## Given records

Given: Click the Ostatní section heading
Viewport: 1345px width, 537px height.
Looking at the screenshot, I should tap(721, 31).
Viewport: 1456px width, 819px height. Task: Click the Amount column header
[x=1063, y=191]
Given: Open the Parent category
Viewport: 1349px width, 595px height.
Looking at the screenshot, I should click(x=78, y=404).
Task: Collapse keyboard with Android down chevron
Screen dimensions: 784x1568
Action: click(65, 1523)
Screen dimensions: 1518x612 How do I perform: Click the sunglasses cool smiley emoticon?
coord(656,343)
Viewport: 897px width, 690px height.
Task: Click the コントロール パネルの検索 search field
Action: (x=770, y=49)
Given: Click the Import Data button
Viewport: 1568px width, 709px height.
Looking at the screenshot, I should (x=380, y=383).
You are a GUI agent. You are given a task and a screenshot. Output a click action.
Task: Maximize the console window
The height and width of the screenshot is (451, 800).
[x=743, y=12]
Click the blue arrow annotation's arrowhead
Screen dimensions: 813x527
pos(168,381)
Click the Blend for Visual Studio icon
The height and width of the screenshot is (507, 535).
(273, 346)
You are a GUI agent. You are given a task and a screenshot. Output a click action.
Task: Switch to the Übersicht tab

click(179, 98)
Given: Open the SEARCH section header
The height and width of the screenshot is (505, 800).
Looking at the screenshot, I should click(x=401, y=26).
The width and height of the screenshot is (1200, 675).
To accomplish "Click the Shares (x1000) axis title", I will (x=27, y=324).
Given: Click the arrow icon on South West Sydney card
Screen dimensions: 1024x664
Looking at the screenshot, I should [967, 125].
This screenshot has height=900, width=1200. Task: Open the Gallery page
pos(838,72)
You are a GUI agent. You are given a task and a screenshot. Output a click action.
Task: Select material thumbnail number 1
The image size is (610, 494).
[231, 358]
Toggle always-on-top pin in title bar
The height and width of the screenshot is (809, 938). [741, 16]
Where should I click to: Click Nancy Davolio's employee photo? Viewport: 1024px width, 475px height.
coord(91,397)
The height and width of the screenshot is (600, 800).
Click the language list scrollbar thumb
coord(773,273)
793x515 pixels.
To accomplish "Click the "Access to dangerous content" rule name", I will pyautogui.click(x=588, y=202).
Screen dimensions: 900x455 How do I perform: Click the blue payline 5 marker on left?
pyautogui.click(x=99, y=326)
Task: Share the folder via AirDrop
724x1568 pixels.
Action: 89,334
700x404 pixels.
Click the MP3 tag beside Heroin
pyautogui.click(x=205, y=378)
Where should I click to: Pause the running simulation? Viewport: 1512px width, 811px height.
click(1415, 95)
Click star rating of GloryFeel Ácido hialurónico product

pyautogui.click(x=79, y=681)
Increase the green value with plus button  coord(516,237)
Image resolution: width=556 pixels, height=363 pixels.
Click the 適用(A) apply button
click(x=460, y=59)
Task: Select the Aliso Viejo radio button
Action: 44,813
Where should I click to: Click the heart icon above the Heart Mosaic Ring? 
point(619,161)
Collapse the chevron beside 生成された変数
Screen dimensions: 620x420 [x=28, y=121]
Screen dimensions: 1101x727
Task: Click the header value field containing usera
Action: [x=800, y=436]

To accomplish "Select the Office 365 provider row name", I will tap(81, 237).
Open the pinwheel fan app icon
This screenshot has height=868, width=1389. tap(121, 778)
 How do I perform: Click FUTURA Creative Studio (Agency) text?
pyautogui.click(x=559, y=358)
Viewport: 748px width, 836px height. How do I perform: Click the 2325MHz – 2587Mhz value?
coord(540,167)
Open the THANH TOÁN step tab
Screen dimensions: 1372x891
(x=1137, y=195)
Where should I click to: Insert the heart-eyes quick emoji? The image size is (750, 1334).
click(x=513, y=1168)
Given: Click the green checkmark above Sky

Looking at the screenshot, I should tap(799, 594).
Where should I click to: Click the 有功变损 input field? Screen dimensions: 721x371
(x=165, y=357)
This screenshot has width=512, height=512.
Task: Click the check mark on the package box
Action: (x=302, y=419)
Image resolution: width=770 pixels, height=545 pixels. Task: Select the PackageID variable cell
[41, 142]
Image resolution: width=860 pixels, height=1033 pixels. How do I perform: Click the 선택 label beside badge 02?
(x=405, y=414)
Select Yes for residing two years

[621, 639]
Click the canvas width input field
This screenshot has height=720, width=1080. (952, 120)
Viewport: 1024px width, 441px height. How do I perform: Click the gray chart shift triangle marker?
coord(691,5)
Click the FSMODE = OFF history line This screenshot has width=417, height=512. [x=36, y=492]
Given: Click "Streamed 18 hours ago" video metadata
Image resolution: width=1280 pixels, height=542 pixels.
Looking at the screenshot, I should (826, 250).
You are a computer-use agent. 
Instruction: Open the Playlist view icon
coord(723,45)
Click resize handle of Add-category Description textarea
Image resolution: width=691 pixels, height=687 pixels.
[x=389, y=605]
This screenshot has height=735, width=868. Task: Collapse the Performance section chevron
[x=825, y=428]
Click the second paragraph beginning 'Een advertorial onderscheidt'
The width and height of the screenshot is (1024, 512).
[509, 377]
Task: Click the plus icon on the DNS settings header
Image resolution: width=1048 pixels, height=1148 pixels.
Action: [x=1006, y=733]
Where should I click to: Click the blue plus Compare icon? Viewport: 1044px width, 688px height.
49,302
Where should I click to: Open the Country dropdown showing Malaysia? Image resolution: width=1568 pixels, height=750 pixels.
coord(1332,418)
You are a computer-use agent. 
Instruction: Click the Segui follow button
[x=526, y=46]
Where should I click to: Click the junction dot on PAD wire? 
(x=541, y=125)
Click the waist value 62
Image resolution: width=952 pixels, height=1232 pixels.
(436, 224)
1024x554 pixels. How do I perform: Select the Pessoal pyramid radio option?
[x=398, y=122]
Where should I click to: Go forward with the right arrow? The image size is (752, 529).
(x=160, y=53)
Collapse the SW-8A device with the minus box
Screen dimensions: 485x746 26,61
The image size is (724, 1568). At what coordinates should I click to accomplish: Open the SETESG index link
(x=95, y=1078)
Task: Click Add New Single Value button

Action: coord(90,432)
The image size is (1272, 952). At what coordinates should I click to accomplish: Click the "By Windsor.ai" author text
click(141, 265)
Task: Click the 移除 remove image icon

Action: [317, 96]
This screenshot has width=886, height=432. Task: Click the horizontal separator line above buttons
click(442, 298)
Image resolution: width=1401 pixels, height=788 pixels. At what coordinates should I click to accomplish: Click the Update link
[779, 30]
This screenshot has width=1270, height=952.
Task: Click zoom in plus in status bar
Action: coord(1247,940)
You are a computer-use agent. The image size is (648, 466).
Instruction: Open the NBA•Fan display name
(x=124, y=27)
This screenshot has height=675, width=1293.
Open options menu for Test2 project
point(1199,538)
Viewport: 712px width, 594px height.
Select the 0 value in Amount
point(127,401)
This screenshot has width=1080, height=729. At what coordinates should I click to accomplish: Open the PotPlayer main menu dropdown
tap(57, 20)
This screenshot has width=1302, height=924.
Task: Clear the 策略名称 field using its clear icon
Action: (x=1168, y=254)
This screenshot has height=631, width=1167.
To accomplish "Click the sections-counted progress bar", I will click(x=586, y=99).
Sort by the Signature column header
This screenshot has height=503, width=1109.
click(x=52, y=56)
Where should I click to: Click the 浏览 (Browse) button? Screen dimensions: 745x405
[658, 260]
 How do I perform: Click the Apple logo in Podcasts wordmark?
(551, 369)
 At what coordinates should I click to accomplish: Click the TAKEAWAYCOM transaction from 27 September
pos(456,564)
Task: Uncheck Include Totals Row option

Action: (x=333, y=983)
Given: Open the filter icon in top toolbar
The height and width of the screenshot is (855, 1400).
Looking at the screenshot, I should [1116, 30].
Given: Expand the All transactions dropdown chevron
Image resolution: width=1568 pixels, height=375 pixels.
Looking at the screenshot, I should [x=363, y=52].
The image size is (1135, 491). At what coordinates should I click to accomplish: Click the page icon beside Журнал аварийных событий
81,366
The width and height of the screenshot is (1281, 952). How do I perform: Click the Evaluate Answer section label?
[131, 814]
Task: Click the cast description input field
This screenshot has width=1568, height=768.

## The problem
Repeat exactly the lines that run from the opening of the listing through the line holding "Given: Click the Import Data button". Leave out everything else.

## Answer section
Given: Click the Ostatní section heading
Viewport: 1345px width, 537px height.
Looking at the screenshot, I should tap(721, 31).
Viewport: 1456px width, 819px height. Task: Click the Amount column header
[x=1063, y=191]
Given: Open the Parent category
Viewport: 1349px width, 595px height.
Looking at the screenshot, I should click(x=78, y=404).
Task: Collapse keyboard with Android down chevron
Screen dimensions: 784x1568
Action: click(65, 1523)
Screen dimensions: 1518x612 How do I perform: Click the sunglasses cool smiley emoticon?
coord(656,343)
Viewport: 897px width, 690px height.
Task: Click the コントロール パネルの検索 search field
Action: (x=770, y=49)
Given: Click the Import Data button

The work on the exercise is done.